The correct journal entry to record the purchase on August 7 is:
A)
Debit Merchandise Inventory $9,750; credit Sales Returns $1,500; credit Cash $8,250.
B)
Debit Accounts Payable $8,250; debit Purchase Returns $1,500; credit Merchandise
Inventory $9,750.
C)
Debit Accounts Payable $9,750; credit Merchandise Inventory $9,750.
D)
Debit Merchandise Inventory $9,750; credit Cash $9,750.
E)
Debit Merchandise Inventory $9,750; credit Accounts Payable $9,750.
127)
Juniper Company uses a perpetual inventory system and the gross method of accounting for
purchases. The company purchased $9,750 of merchandise on August 7 with terms 1/10, n/30. On
August 11, it returned $1,500 worth of merchandise.
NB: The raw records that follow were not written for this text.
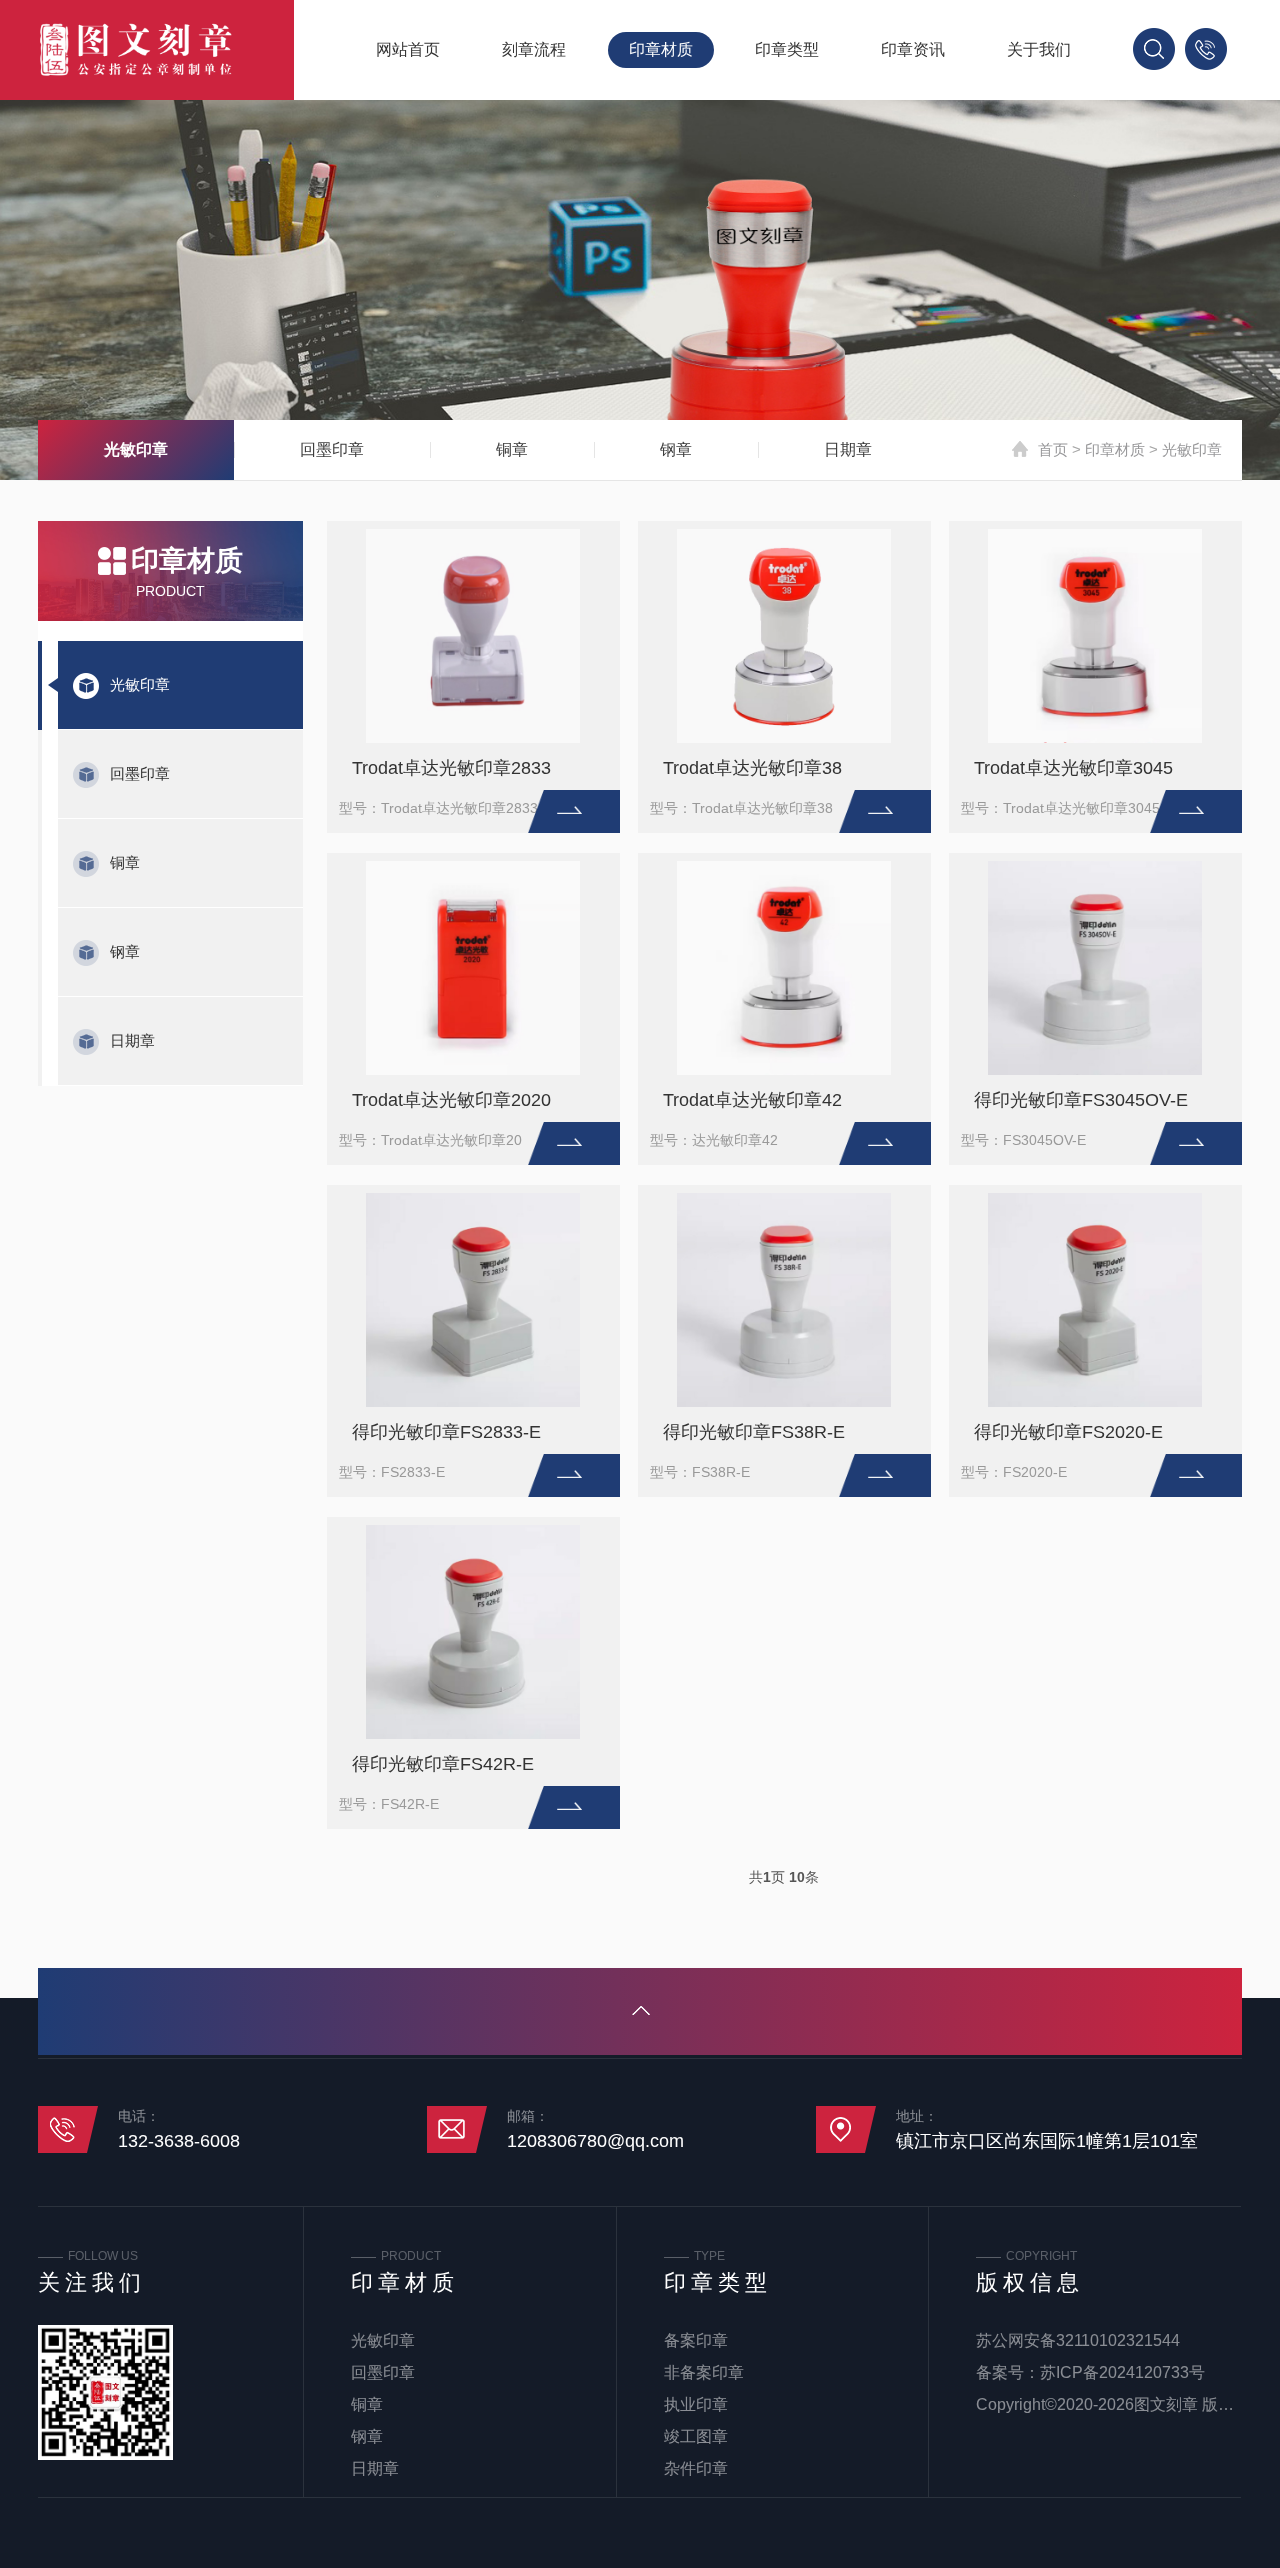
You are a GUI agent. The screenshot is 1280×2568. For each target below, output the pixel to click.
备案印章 (696, 2340)
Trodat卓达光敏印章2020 (451, 1100)
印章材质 (661, 49)
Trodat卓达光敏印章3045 (1073, 768)
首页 (1053, 449)
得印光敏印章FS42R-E (443, 1764)
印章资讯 (913, 49)
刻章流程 (534, 49)
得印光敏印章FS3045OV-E (1081, 1100)
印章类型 (787, 49)
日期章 (848, 449)
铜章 (512, 449)
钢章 (676, 449)
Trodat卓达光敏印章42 (752, 1100)
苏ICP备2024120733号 (1122, 2372)
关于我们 (1039, 49)
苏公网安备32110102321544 (1078, 2340)
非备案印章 (704, 2372)
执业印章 (696, 2404)
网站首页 (408, 49)
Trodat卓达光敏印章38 (752, 768)
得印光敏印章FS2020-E (1068, 1432)
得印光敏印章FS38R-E (754, 1432)
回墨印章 (332, 449)
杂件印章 (696, 2468)
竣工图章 (696, 2436)
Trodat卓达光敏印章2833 (451, 768)
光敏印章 (136, 449)
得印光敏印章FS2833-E (446, 1432)
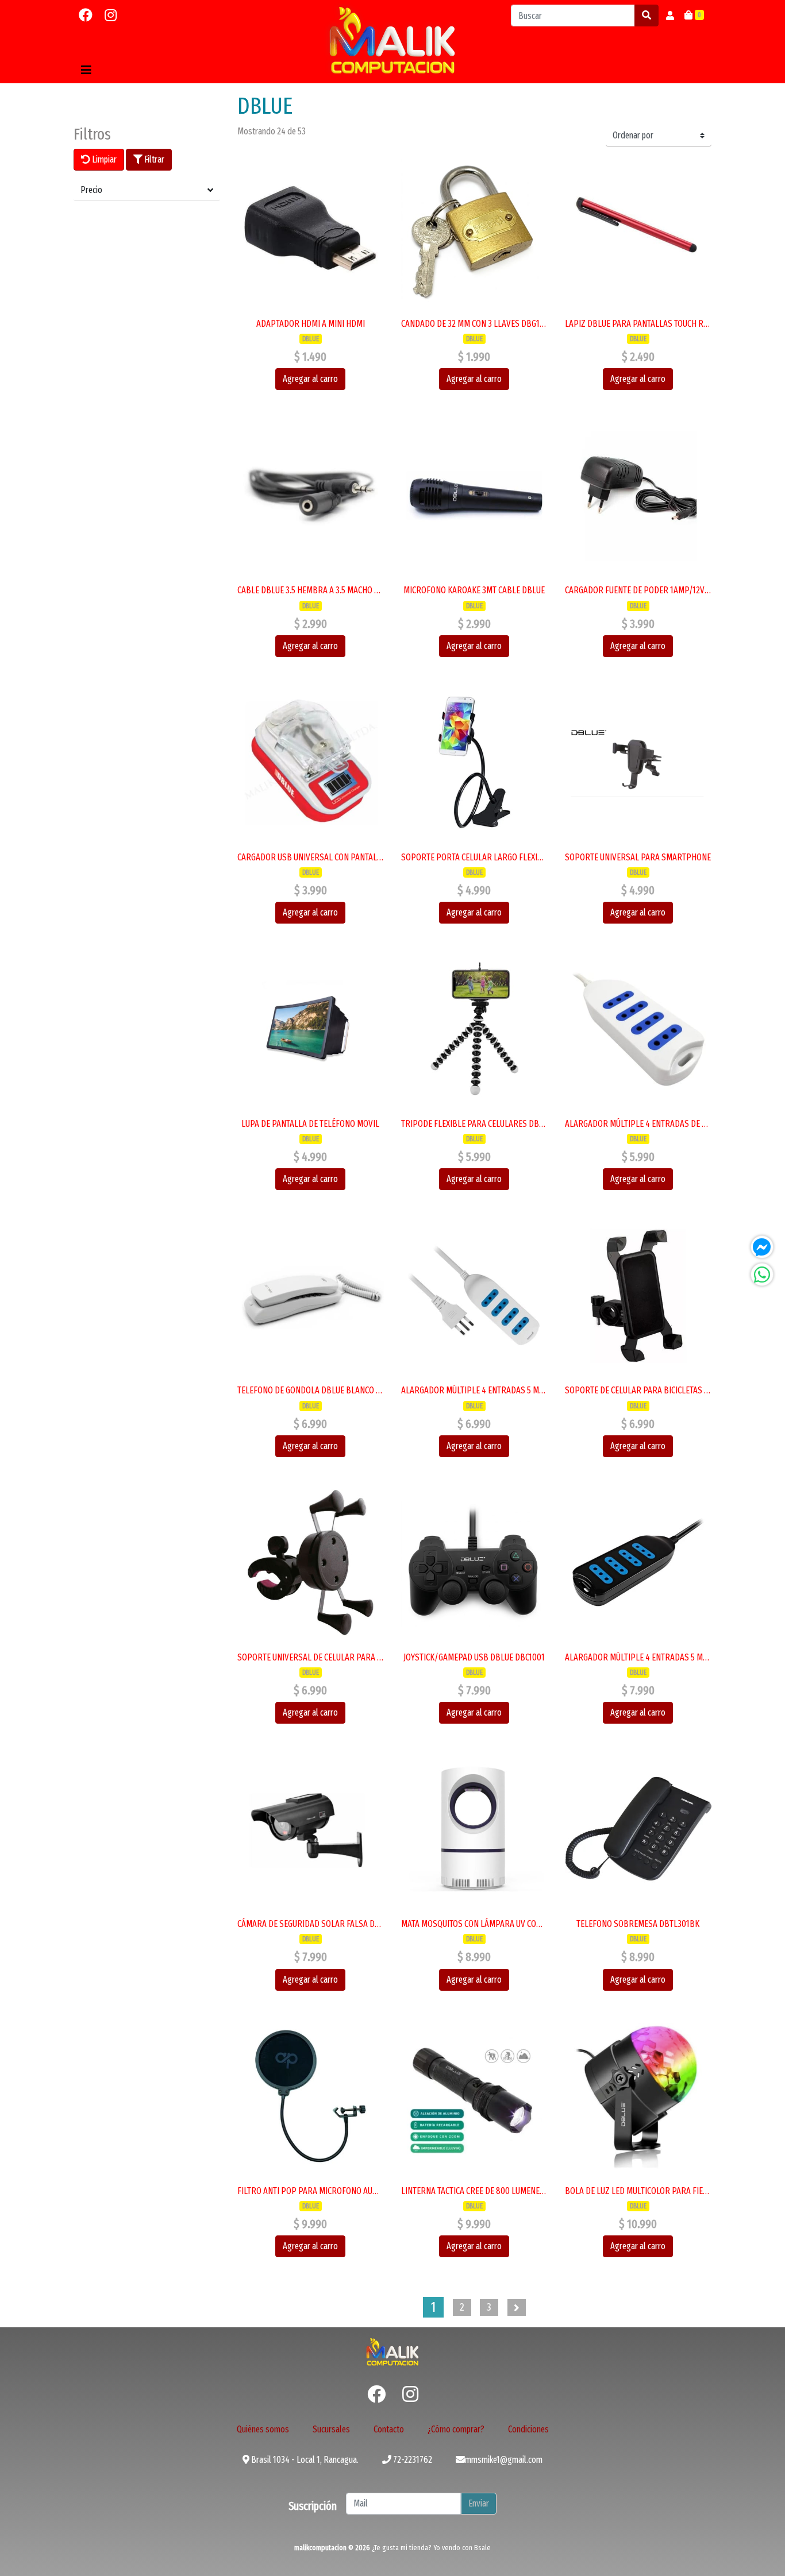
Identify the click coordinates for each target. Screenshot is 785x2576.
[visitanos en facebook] (86, 15)
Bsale (482, 2547)
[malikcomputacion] (392, 40)
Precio (91, 189)
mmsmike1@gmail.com (503, 2459)
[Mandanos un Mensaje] (762, 1246)
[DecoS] (392, 2351)
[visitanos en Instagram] (110, 15)
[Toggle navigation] (86, 70)
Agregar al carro (310, 378)
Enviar (478, 2503)
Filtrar (153, 159)
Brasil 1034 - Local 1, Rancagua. (304, 2459)
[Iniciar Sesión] (670, 15)
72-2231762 (411, 2459)
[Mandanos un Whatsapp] (762, 1274)
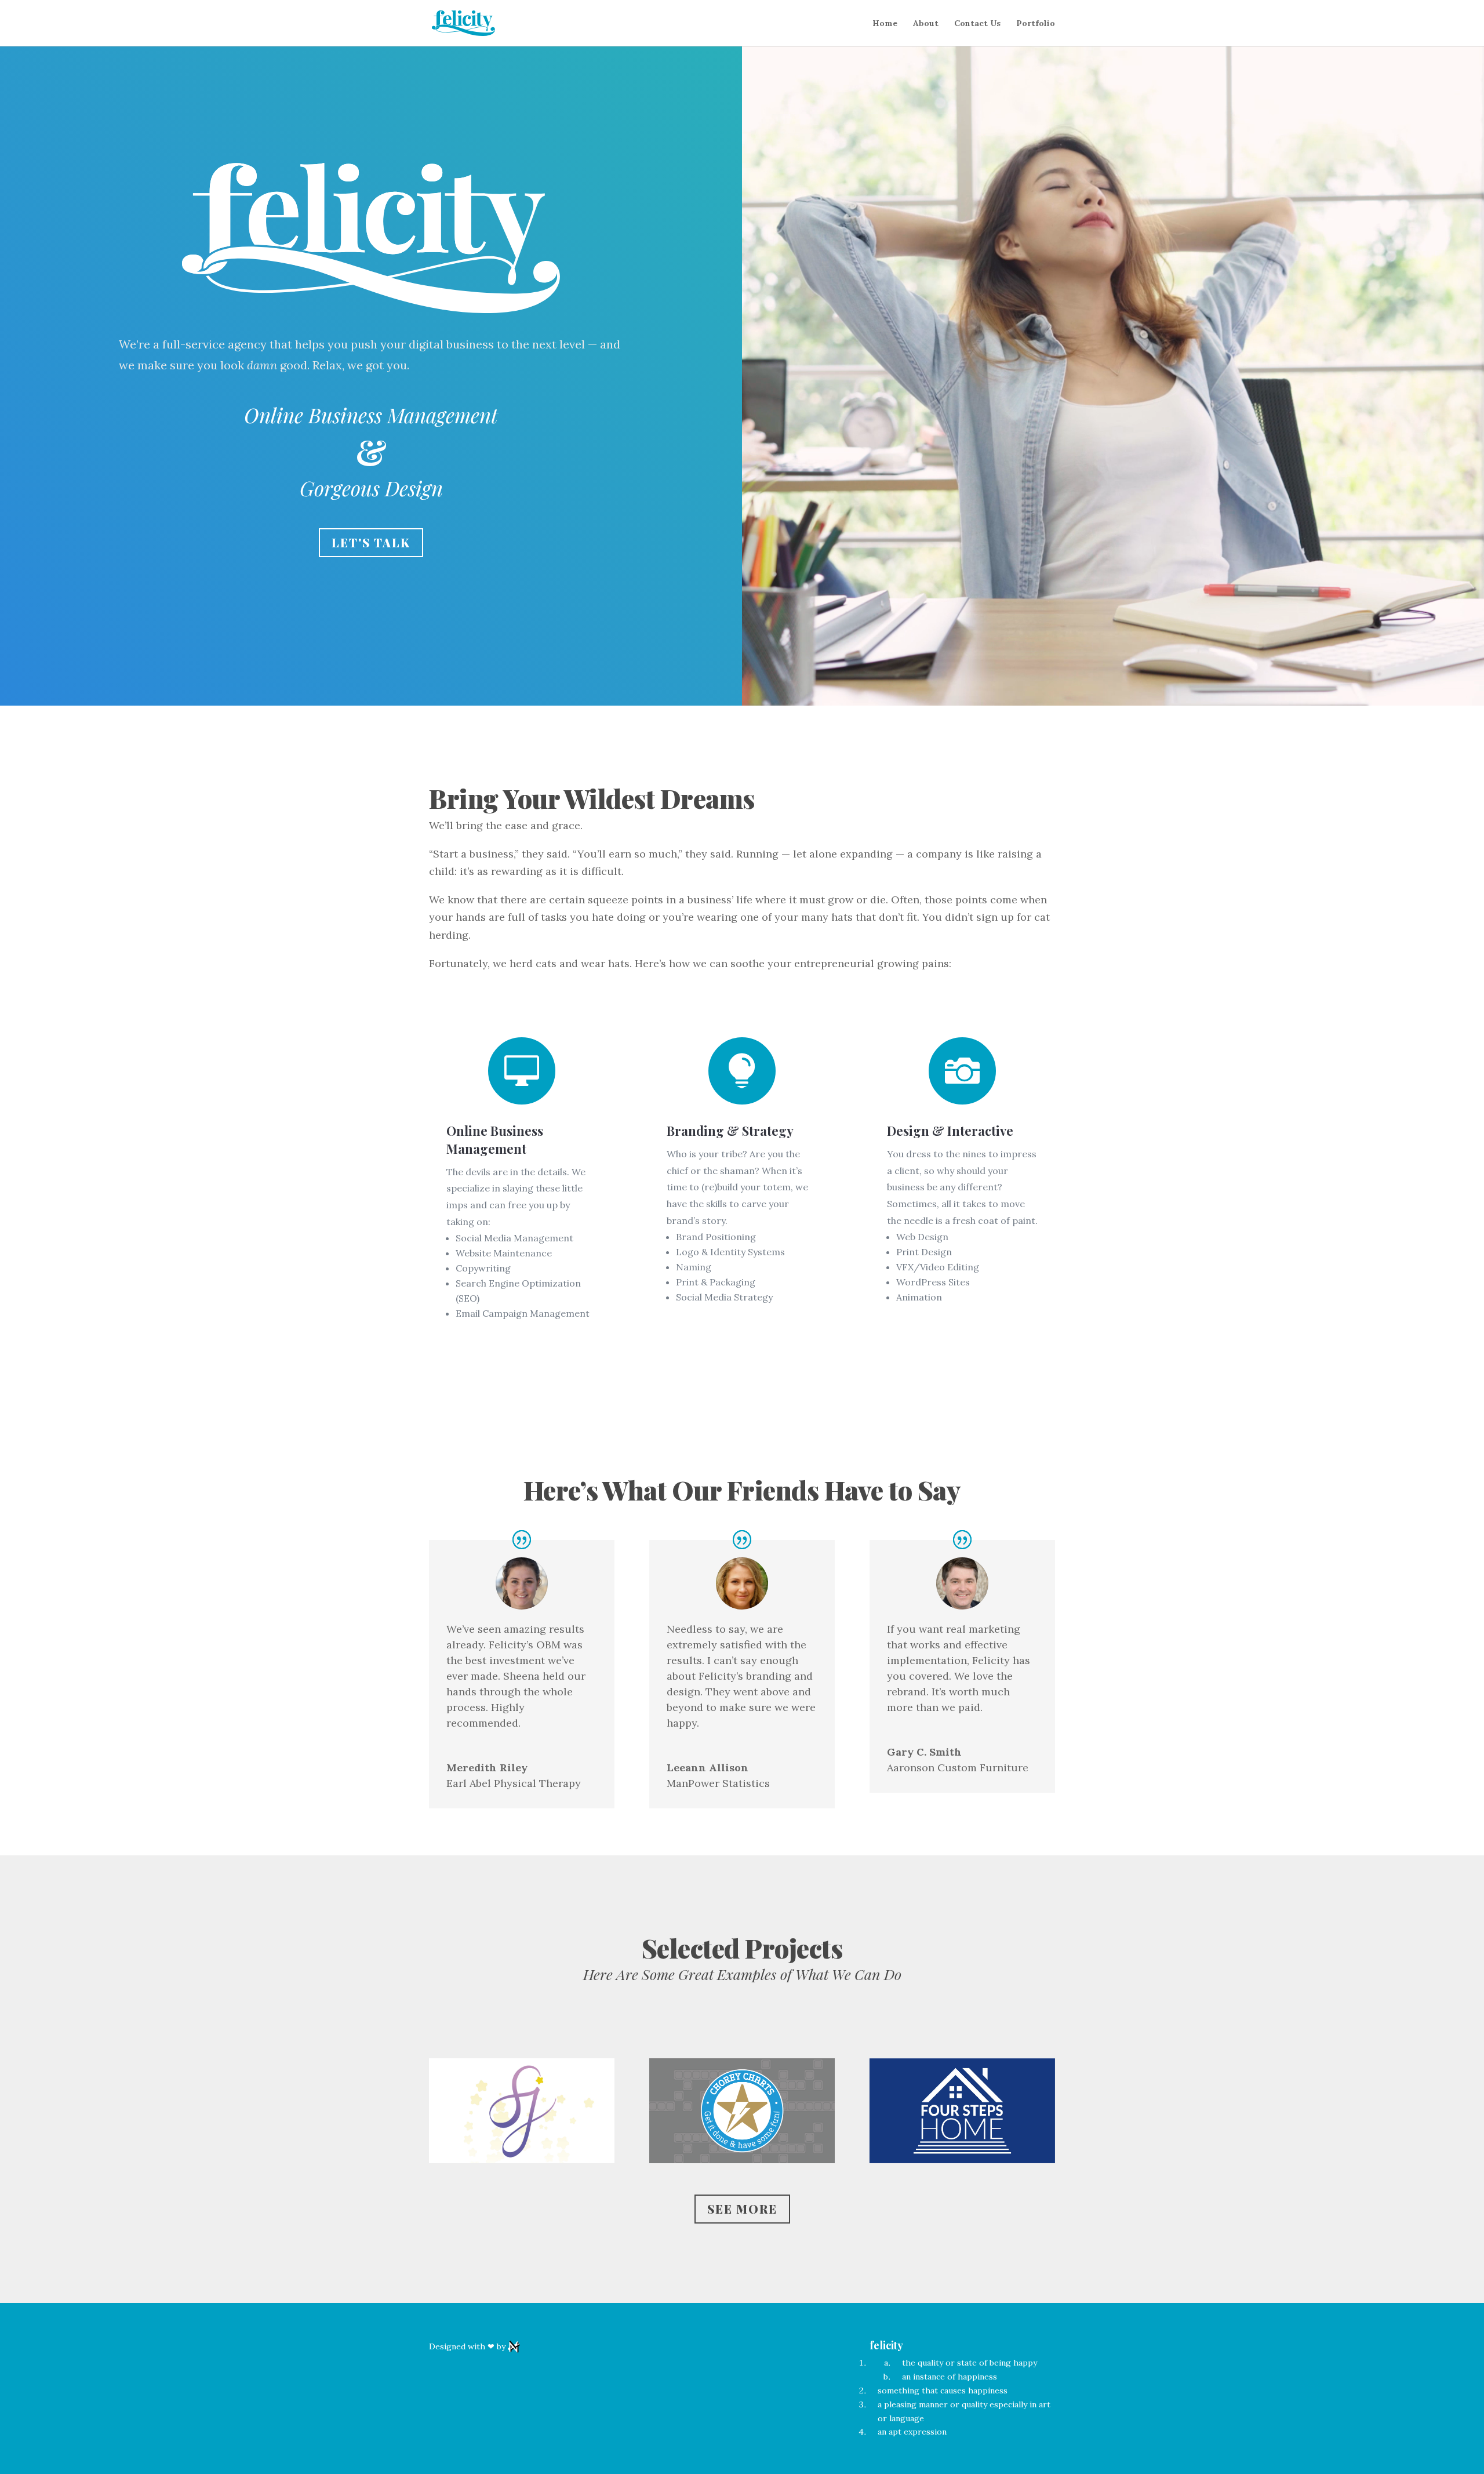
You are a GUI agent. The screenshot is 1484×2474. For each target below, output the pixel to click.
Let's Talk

On August 26, it paid the full amount due.
The correct journal entry to record the merchandise return on August 11 is:
A)
Debit Accounts Payable $1,500; credit Purchase Returns $1,500.
B)
Debit Accounts Payable $1,500; credit Cash $1,500.
C)
Debit Accounts Payable $1,500; credit Merchandise Inventory $1,500.
D)
Debit Merchandise Inventory $1,500; credit Cash $1,500.
E)
Debit Merchandise Inventory $1,500; credit Sales Returns $1,500.